A possible contender is an indicator based on the number of people from ethnic minorities detained under the Mental Health Act 1983, but there are worries that this could create "a perverse incentive" not to use the act when necessary, such as where someone is at risk of suicide.

Control and restraint have been key topics during the Bennett inquiry, given the circumstances in which Bennett died. The Mental Health Act Commission told the inquiry that, around the time that Bennett died, control and restraint may have been a factor in the deaths of 22 detained patients. After this, the number of deaths rose to 24 in 2000 before falling to 10 in 2001 and seven in 2002. Appleby says that national guidance and training are needed, and says that the National Institute for Clinical Excellence is preparing guidance on the management of violence.

He says that, throughout his professional life, it has been clear that there have been problems in providing satisfactory mental health care for people from ethnic minorities. Little progress in addressing the issue has been made because the NHS has not responded appropriately, he says, with mental health failing to reach the top of the priority list.

But Sashidharan takes a stronger view of why there has been so little progress. "The Department of Health and the NHS are paralysed in relation to race and ethnicity," he says. "Whatever might be the recommendations arising out of major events or investigations, institutions that have no commitment to challenging and eradicating ethnic inequalities will not be able to implement them."

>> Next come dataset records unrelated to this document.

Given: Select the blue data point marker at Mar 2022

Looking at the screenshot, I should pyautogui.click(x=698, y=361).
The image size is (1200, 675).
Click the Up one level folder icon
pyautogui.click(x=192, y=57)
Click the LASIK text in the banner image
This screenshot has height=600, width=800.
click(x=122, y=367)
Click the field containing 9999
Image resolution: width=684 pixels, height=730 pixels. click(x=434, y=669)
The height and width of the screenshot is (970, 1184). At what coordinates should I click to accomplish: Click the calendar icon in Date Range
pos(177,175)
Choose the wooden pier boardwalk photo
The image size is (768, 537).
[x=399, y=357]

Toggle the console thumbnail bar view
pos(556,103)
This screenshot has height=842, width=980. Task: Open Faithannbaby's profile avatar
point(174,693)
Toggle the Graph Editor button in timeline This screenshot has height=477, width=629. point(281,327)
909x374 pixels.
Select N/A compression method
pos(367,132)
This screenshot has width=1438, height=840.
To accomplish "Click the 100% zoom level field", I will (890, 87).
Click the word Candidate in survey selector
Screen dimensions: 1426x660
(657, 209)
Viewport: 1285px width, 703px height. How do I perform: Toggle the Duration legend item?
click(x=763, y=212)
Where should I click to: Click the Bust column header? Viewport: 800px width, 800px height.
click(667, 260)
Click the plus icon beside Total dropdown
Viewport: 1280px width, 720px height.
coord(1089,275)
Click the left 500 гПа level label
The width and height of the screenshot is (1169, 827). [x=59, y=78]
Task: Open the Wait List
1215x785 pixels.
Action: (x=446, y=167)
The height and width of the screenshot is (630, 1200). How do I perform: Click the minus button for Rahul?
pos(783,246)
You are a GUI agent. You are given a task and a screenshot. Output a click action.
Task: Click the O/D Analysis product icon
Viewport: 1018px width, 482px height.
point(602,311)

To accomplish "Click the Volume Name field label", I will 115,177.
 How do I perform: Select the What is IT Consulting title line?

The report resulting from the David Bennett inquiry is expected towards the end of the year, and the government has a duty to respond.

"Why will it happen differently this time? Because we won't allow it to drift this time," says Appleby. He is aware that his personal reputation is at stake should mental health services for people from ethnic minorities fail to improve.

"It goes beyond being a health issue. It's a social and moral issue," Appleby says. "There probably isn't a single area of mental health that is more important to get right. There will come a time when I will hang up my Department of Health boots, and I want to be able to say several important things have changed as a result of my time in the DoH. And one of them has got to be this."